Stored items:

+===+

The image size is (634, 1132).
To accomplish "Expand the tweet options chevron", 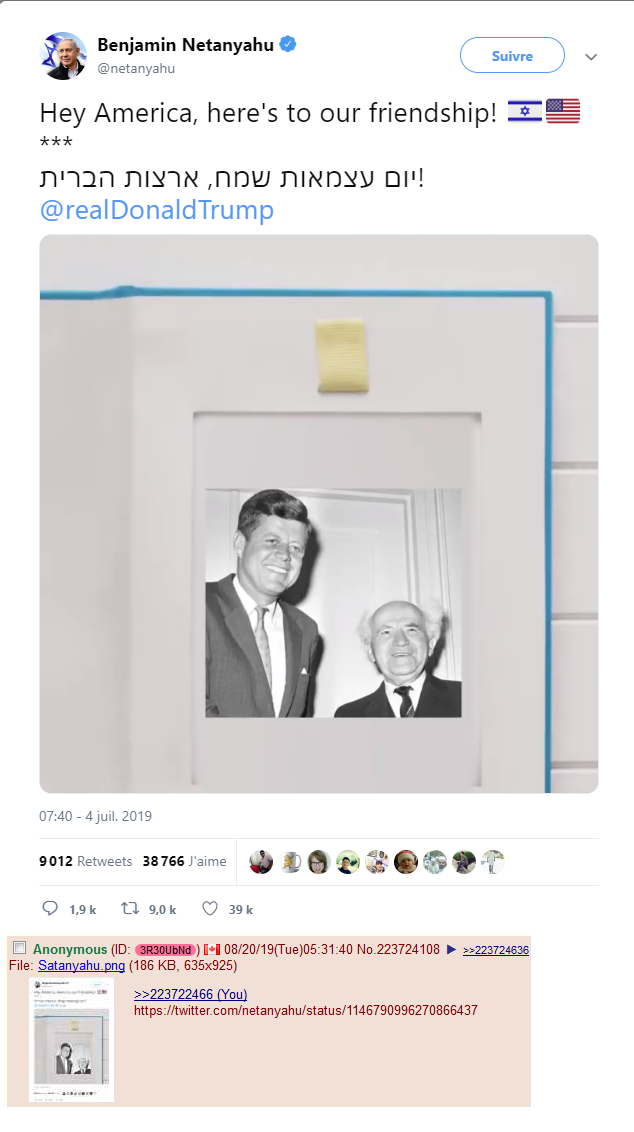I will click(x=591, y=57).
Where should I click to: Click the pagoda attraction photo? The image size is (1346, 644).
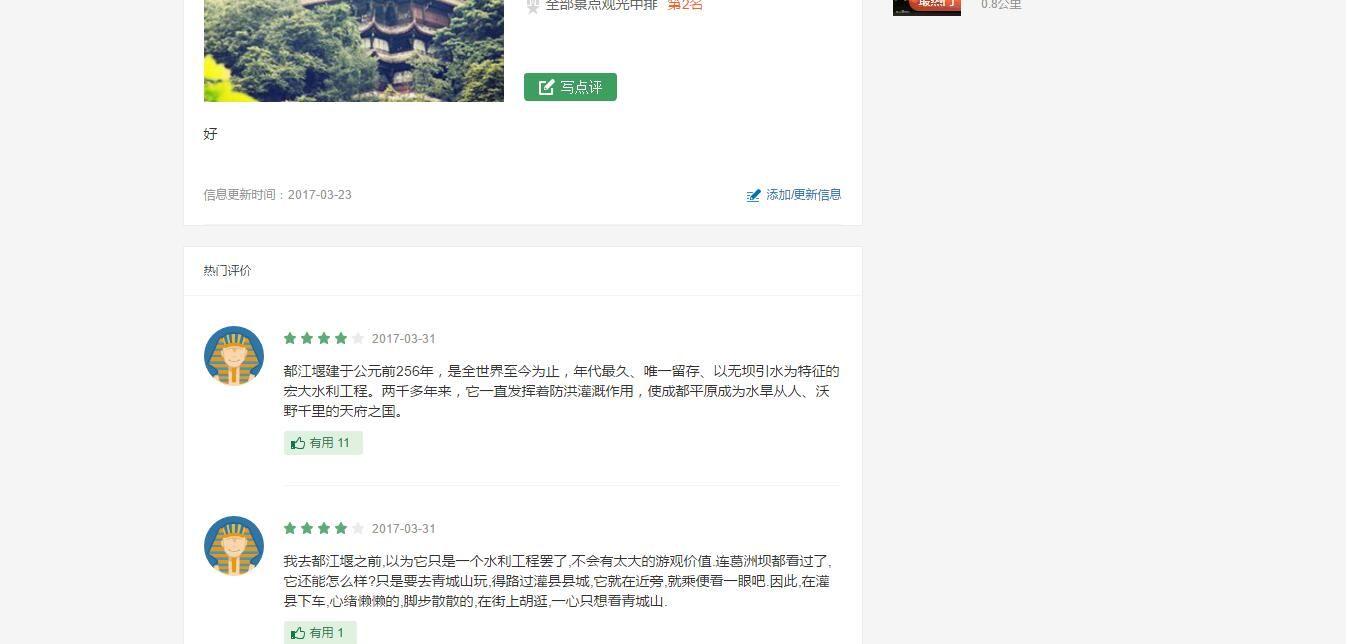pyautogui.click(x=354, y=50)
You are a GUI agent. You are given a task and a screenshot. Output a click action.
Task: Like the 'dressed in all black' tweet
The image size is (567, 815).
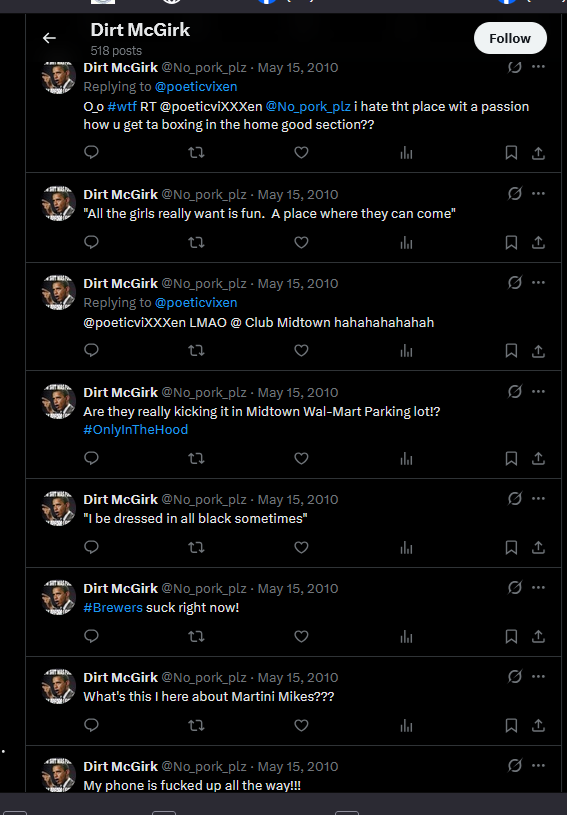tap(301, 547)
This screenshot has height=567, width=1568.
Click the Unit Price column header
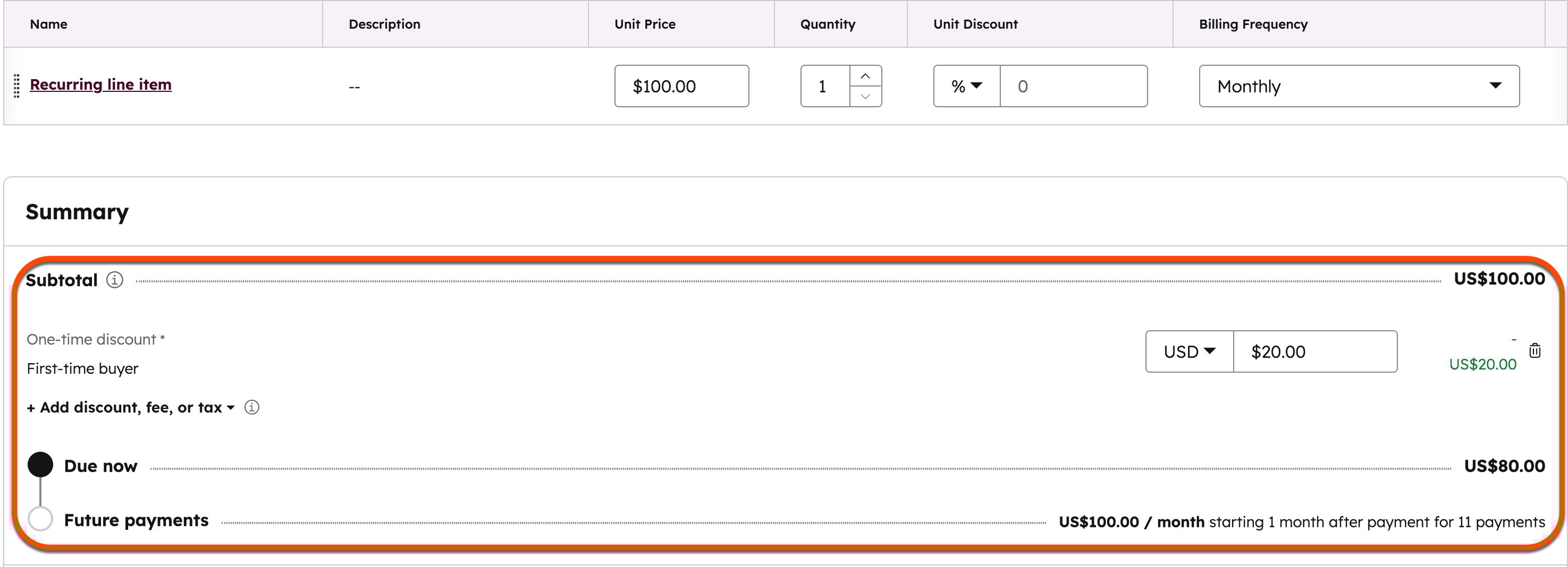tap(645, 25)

+===+

_What the task asks_
For the word "screenshot", go through the records and show each line that carries it.

_Output for this task_
You are a GUI agent. You are given a task and a screenshot. Output a click action.
This screenshot has height=567, width=1568.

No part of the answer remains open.